FATAL DISCORD
Erasmus, Luther and the Fight for the Western Mind
By Michael Massing
Illustrated. 976 pp. Harper. $45.
Often the best way to understand opposing viewpoints is to imagine the proponents in dialogue. How would Euripides have responded to Plato, his Athenian contemporary, concerning the philosopher’s banishing poets from his utopia? Or picture George Eliot cornering Arthur Schopenhauer to challenge his argument that women are unsuited for artistic and intellectual greatness. The history of ideas is filled with pairs of contemporary minds who missed the opportunity to confront each other point blank, leaving us to dream up hypothetical exchanges.
But sometimes our imaginations aren’t necessary. Desiderius Erasmus and Martin Luther, though they never met in person, were articulate in their assessments of each other. In their disdain for the power-hungry abuses of the church, the grotesque superstitions it encouraged in the laity and the equally grotesque scholasticism it encouraged in the era’s theologians, they might have been natural allies; instead they became implacable foes. Each, in opposing the other, clarified his own point of view. In the process, the two great reformist movements of their day — the Renaissance, embodied in Erasmus, and the Reformation, embodied in Luther — were torn asunder. Michael Massing’s riveting “Fatal Discord: Erasmus, Luther and the Fight for the Western Mind” is devoted to this fateful parting of ways.
Last year, which saw the 500th anniversary of Luther’s posting of his 95 Theses attacking the church for its profit-making excesses, produced a stack of books to mark the occasion. But as far as I know, “Fatal Discord” is alone in addressing Luther by way of his relationship with Erasmus. It’s an inspired approach, and Massing, a journalist, has produced a sprawling narrative around the rift between the two men, laying out the sociological, political and economic factors that shaped both them and Europe’s responses to them, and tracing their theological disputes back to the earliest days of Christianity. Though a massive amount of material is marshaled, Massing’s journalistic skills keep the story line crisply coherent.
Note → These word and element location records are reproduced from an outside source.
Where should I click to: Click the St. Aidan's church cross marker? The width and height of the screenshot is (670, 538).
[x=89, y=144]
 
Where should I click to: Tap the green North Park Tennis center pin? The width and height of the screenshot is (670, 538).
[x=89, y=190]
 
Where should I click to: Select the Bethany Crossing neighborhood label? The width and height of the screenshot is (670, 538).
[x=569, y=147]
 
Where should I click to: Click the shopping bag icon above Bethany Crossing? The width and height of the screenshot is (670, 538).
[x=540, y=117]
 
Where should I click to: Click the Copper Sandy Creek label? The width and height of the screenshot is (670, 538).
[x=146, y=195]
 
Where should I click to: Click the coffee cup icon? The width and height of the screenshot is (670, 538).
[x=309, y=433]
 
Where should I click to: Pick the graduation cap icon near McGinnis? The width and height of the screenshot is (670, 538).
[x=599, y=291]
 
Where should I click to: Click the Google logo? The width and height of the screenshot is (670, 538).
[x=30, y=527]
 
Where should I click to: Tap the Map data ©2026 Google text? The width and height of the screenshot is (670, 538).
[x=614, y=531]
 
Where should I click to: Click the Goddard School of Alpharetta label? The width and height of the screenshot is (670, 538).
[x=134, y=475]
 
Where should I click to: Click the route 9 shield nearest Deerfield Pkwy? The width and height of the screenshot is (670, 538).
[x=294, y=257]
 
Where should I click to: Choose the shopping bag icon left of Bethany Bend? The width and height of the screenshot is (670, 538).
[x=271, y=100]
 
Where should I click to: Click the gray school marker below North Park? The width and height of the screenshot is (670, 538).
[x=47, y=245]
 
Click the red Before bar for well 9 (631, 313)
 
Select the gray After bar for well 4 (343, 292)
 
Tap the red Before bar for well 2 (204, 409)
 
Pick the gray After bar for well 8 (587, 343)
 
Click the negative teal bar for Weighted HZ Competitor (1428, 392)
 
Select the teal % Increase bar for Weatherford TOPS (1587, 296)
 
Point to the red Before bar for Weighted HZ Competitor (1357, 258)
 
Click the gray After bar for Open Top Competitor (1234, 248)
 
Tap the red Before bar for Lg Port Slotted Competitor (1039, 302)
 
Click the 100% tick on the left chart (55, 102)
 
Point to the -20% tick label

Massing’s book begins with chapters alternating equitably between the two men. However, Luther — obdurate and reckless, bilious and doctrinaire — eventually swamps the book, as he eventually swamped the urbane and ironic man of letters. The Christianity that Erasmus advocated — eschewing the finer points of metaphysics in favor of the humility, simplicity and charity he saw in Jesus of Nazareth — was overpowered by Luther’s conviction that the Word of God, revealed in Scripture, speaks unambiguously on all doctrinal matters, no matter how abstruse. For Luther, who as a young monk had suffered from Anfechtungen (his word for the terror and despair at the thought that God would momentarily be judging him and find him failing), only apodictic certitude would do.